§ **Problème**
Rédigez la suite du texte sur la séparation entre femmes et hommes dans les prix d'interprétation, à partir de sa dernière phrase.

En octobre dernier, Annie Ernaux a remporté le prix Nobel de littérature. Avant cela, Claire Mathon avait reçu le césar de la meilleure photographie pour Portrait de la jeune fille en feu, et Blanche Gardin le molière de l’humour.
Alors pourquoi les statuettes remises aux acteurs et actrices ou chanteurs et chanteuses obéissent-elles à une logique de ségrégation, qu’il s’agisse des césars, des oscars, des prix au festival de Cannes, des goyas du cinéma espagnol ou des victoires de la musique ?
Dans le cinéma, la raison invoquée, ce sont les inégales opportunités entre actrices et acteurs : les premières se voient proposer moins de rôles principaux, moins de rôles de qualité, et participent à des films moins diffusés. Dégenrer les prix d’interprétation aboutirait d’office à une surreprésentation des acteurs, au détriment de leurs consœurs.
Une parité de façade, une illusion d’égalité
Allons au bout de ce raisonnement fallacieux : puisque, selon le Centre national du cinéma et de l’image animée, 30,6 % seulement des films français produits en 2021 ont été réalisés ou coréalisés par des femmes, et que Tonie Marshall demeure à ce jour la seule femme à avoir obtenu le césar de la meilleure réalisation, il faudrait aussi songer à dédoubler cette catégorie – et toutes celles où les femmes peinent à s’imposer – pour mettre en avant les réalisatrices ! Il faudrait aussi prendre en compte les autres discriminations systémiques manifestes dans le milieu du cinéma : puisqu’on y compte très peu d’acteurs et actrices racisé·es, LGBT+, autodidactes, pourquoi ne pas récompenser le « meilleur acteur non blanc », la « révélation féminine non cisgenre*-hétéro » ou la « meilleure actrice hors sérail »… ?

§ **Extrait de données**

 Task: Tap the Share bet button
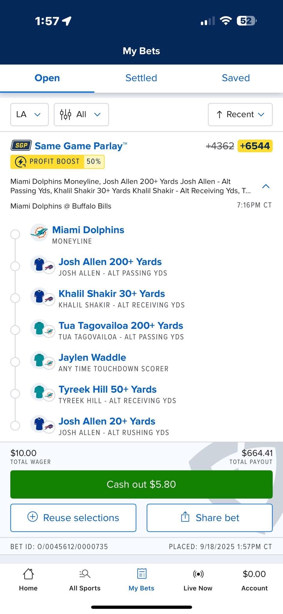pos(209,518)
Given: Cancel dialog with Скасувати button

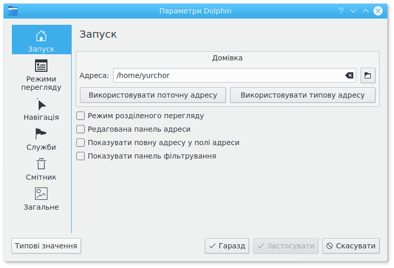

§ **Réponse écrite**
Les prix genrés ne servent en réalité qu’une parité de façade, une illusion d’égalité pour éviter le sujet qui dérange : la misogynie qui règne au sein de ces institutions du monde de la culture qui, de longue date, ont contribué à façonner le si bien nommé « patrimoine ». Si neutraliser le genre dans les prix d’interprétation risque d’avoir pour conséquence l’invisibilisation des performances féminines, c’est parce que les votant·es de ces académies illustres nommeraient et récompenseraient majoritairement des hommes. Sans doute craignent-elles que leur conservatisme mal assumé apparaisse au grand jour : après tout, c’est ce qui était arrivé en 2015 aux Oscars. Sur les réseaux sociaux, le hashtag #OscarsSoWhite, lancé par l’experte états-unienne en stratégie média April Reign, avait servi à pointer du doigt la surreprésentation des Blanc·hes parmi les lauréat·es. À la suite de quoi l’institution avait enfin entamé sa mue : depuis plusieurs années, les votant·es et les candidat·es incluent davantage de personnes racisées.
Les non-binaires invisibilisé·es au nom de la cause des femmes
Dans les récompenses créées plus récemment et davantage tournées vers des publics jeunes, le choix de dégenrer les catégories n’a pas eu pour effet de discriminer les femmes. Créés en 1984 pour distinguer les meilleurs vidéo-clips, les MTV Video Music Awards ont fondu à partir de 2017 les deux catégories « meilleure vidéo féminine » et « meilleure vidéo masculine » de l’année en une seule : « artiste de l’année ». En six ans s’y sont succédé trois femmes, puis trois hommes, sans que soit pourtant édictée la moindre règle de parité.
Persister à genrer les récompenses ne résout en rien les phénomènes discriminatoires intrinsèques aux industries culturelles. Mais cela pose une question essentielle : sur quels critères juge-t-on un·e artiste ? Que compare-t-on : cinq hommes, cinq femmes ou cinq performances ? C’est la question posée en 2017 par l’acteurice non binaire Asia Kate Dillion : forcé·e de choisir entre les cases « homme » et « femme » pour soumettre sa candidature aux Emmy Awards (le prix qui récompense le meilleur des fictions de la télévision états-unienne), iel interrogeait la Television Academy dans une lettre ouverte : « J’aimerais savoir si, à vos yeux, les mots “acteur” et “actrice” désignent l’anatomie ou bien l’identité, et en quoi cette distinction serait nécessaire ? »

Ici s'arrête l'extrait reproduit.